> Records to process
-*-*-
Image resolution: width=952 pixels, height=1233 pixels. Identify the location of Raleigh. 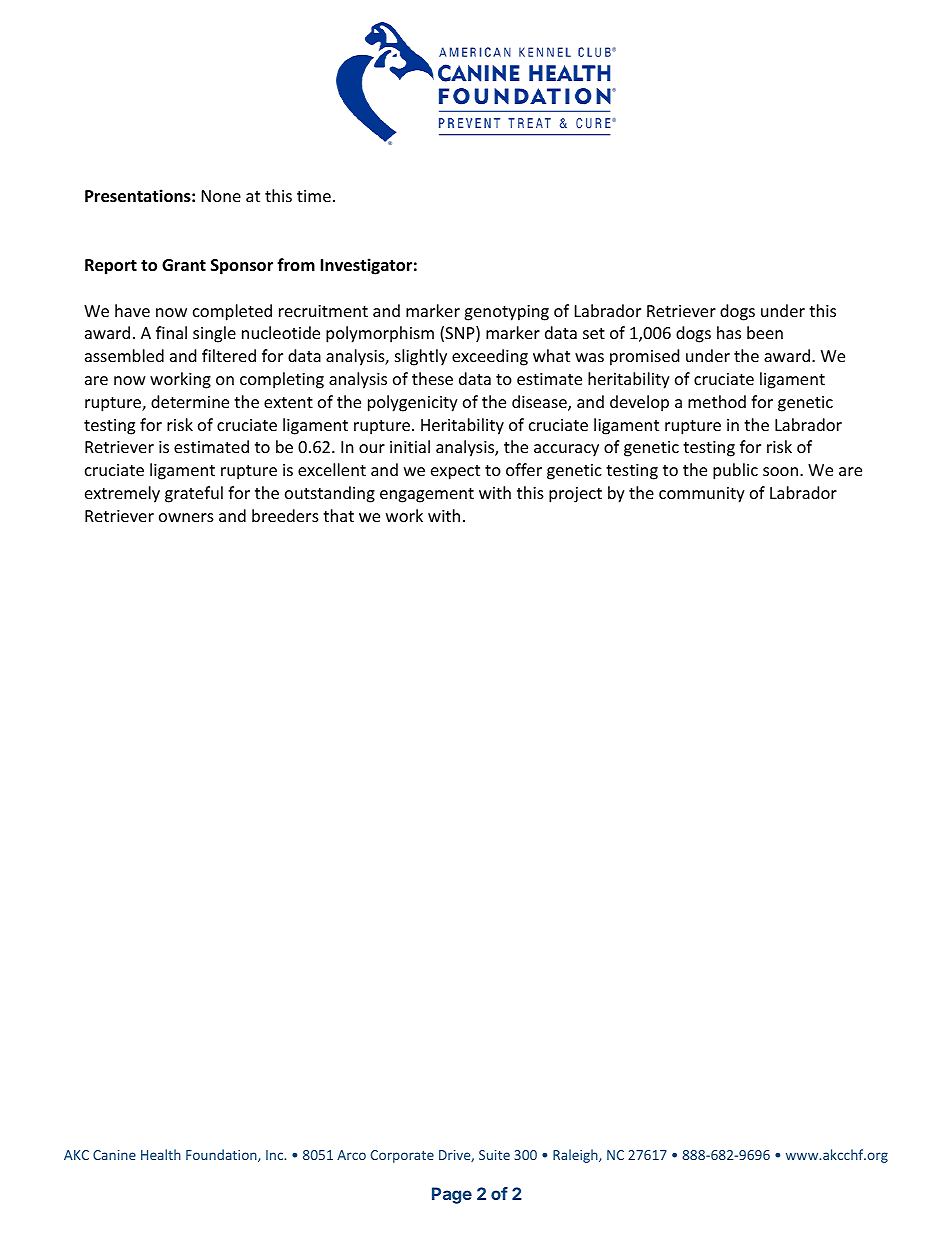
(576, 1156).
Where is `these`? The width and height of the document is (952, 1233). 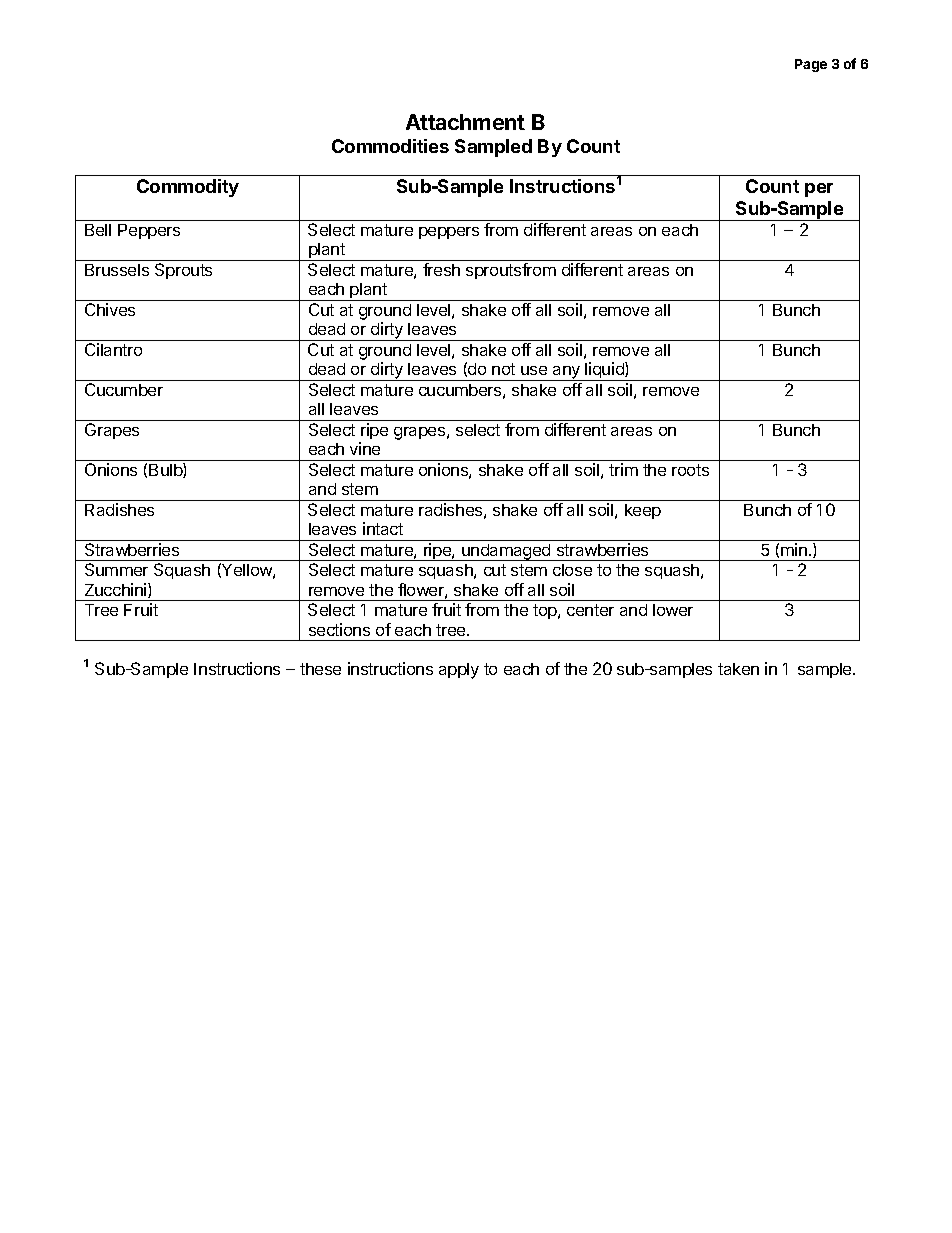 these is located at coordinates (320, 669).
-*-*-
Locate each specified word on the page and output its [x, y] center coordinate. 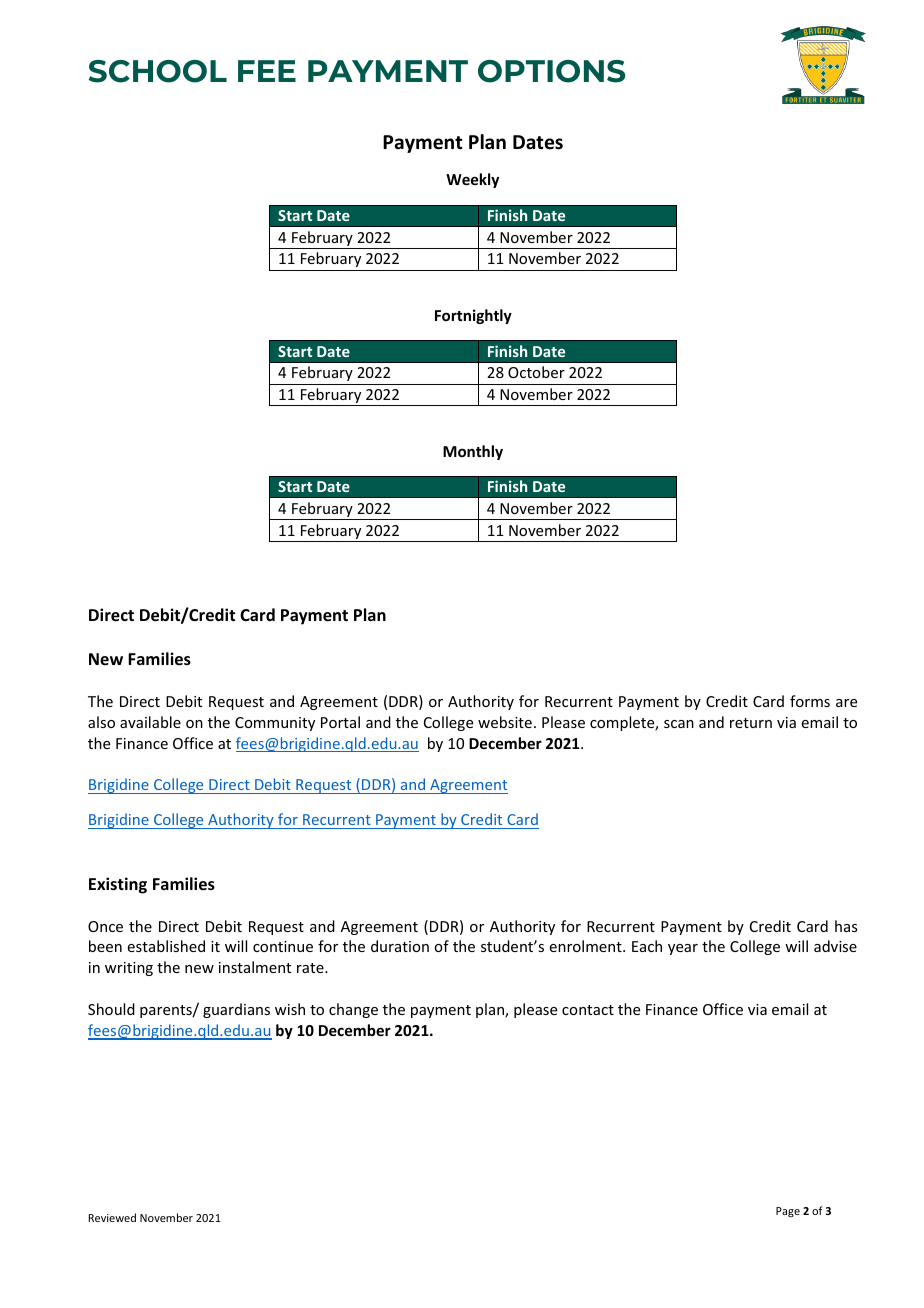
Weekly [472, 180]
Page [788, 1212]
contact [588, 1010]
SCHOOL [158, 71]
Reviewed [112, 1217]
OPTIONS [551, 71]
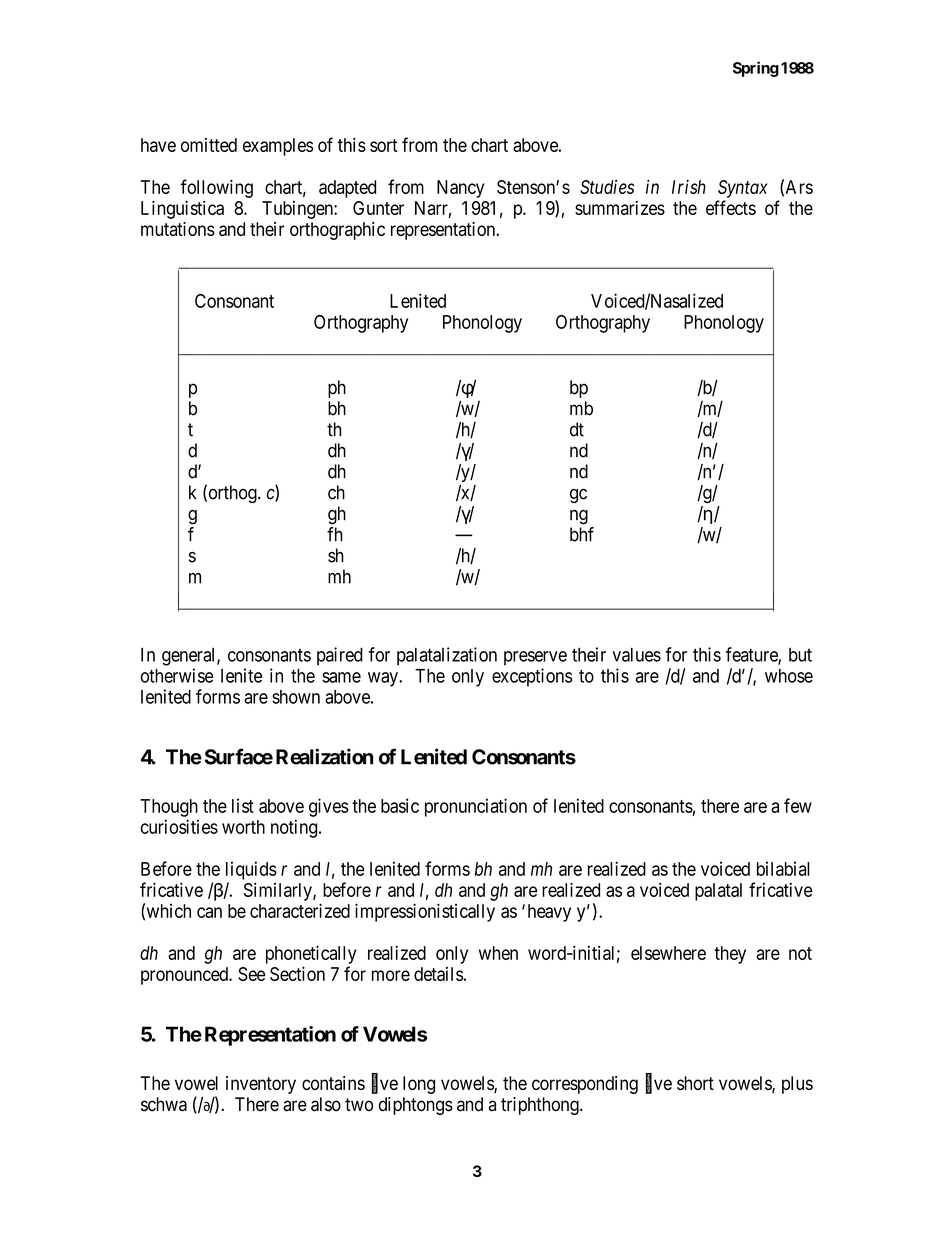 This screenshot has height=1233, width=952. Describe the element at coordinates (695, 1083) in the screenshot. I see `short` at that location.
-*-*-
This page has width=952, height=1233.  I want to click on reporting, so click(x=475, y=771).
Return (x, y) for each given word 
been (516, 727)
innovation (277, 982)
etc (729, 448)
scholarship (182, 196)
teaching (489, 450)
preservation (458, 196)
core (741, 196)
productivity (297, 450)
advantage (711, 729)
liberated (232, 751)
-*-*-
> To do
Repeat the part of the records that begins with the line containing "teaching (489, 450)" and ends with the line containing "liberated (232, 751)", including both of those lines.

> Task result
teaching (489, 450)
preservation (458, 196)
core (741, 196)
productivity (297, 450)
advantage (711, 729)
liberated (232, 751)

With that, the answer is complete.